**Aim:** Write out the following lines word for word, without changing anything.

**Data to process:**
*****
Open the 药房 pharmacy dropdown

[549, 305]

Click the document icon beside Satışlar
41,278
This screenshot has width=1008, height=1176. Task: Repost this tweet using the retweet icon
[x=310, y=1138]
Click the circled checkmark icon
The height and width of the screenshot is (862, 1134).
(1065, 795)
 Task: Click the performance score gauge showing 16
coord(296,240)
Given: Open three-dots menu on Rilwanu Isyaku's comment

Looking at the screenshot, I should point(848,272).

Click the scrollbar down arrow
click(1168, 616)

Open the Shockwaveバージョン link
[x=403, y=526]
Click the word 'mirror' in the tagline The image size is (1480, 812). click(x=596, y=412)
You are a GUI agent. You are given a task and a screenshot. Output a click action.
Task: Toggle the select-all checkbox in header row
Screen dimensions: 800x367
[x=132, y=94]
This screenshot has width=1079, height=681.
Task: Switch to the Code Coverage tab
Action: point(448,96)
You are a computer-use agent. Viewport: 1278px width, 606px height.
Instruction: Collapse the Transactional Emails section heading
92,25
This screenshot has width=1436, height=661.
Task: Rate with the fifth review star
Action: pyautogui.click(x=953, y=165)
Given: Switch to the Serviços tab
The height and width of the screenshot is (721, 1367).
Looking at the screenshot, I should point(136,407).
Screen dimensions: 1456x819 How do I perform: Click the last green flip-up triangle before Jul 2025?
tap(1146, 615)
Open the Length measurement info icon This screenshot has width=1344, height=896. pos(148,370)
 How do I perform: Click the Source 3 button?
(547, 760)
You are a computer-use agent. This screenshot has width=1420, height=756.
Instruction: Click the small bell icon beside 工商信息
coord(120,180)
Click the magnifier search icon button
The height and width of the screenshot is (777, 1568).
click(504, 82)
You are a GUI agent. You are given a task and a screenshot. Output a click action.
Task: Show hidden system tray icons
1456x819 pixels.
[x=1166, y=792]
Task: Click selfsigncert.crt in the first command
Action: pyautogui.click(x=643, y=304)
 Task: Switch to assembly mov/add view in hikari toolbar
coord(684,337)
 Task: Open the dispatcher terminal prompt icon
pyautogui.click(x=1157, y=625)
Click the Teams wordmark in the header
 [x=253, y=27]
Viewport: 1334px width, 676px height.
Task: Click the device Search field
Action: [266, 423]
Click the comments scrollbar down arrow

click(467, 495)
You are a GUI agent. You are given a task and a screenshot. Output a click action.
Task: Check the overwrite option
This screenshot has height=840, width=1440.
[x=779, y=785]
*****
**Written response:**
Open the 药房 pharmacy dropdown

[549, 305]

Click the document icon beside Satışlar
41,278
This screenshot has width=1008, height=1176. Task: Repost this tweet using the retweet icon
[x=310, y=1138]
Click the circled checkmark icon
The height and width of the screenshot is (862, 1134).
(1065, 795)
 Task: Click the performance score gauge showing 16
coord(296,240)
Given: Open three-dots menu on Rilwanu Isyaku's comment

Looking at the screenshot, I should point(848,272).

Click the scrollbar down arrow
click(1168, 616)

Open the Shockwaveバージョン link
[x=403, y=526]
Click the word 'mirror' in the tagline The image size is (1480, 812). click(x=596, y=412)
You are a GUI agent. You are given a task and a screenshot. Output a click action.
Task: Toggle the select-all checkbox in header row
Screen dimensions: 800x367
[x=132, y=94]
This screenshot has width=1079, height=681.
Task: Switch to the Code Coverage tab
Action: point(448,96)
You are a computer-use agent. Viewport: 1278px width, 606px height.
Instruction: Collapse the Transactional Emails section heading
92,25
This screenshot has width=1436, height=661.
Task: Rate with the fifth review star
Action: pyautogui.click(x=953, y=165)
Given: Switch to the Serviços tab
The height and width of the screenshot is (721, 1367).
Looking at the screenshot, I should point(136,407).
Screen dimensions: 1456x819 How do I perform: Click the last green flip-up triangle before Jul 2025?
tap(1146, 615)
Open the Length measurement info icon This screenshot has width=1344, height=896. pos(148,370)
 How do I perform: Click the Source 3 button?
(547, 760)
You are a computer-use agent. This screenshot has width=1420, height=756.
Instruction: Click the small bell icon beside 工商信息
coord(120,180)
Click the magnifier search icon button
The height and width of the screenshot is (777, 1568).
click(504, 82)
You are a GUI agent. You are given a task and a screenshot. Output a click action.
Task: Show hidden system tray icons
1456x819 pixels.
[x=1166, y=792]
Task: Click selfsigncert.crt in the first command
Action: pyautogui.click(x=643, y=304)
 Task: Switch to assembly mov/add view in hikari toolbar
coord(684,337)
 Task: Open the dispatcher terminal prompt icon
pyautogui.click(x=1157, y=625)
Click the Teams wordmark in the header
 [x=253, y=27]
Viewport: 1334px width, 676px height.
Task: Click the device Search field
Action: [266, 423]
Click the comments scrollbar down arrow

click(467, 495)
You are a GUI agent. You are given a task and a screenshot. Output a click action.
Task: Check the overwrite option
This screenshot has height=840, width=1440.
[x=779, y=785]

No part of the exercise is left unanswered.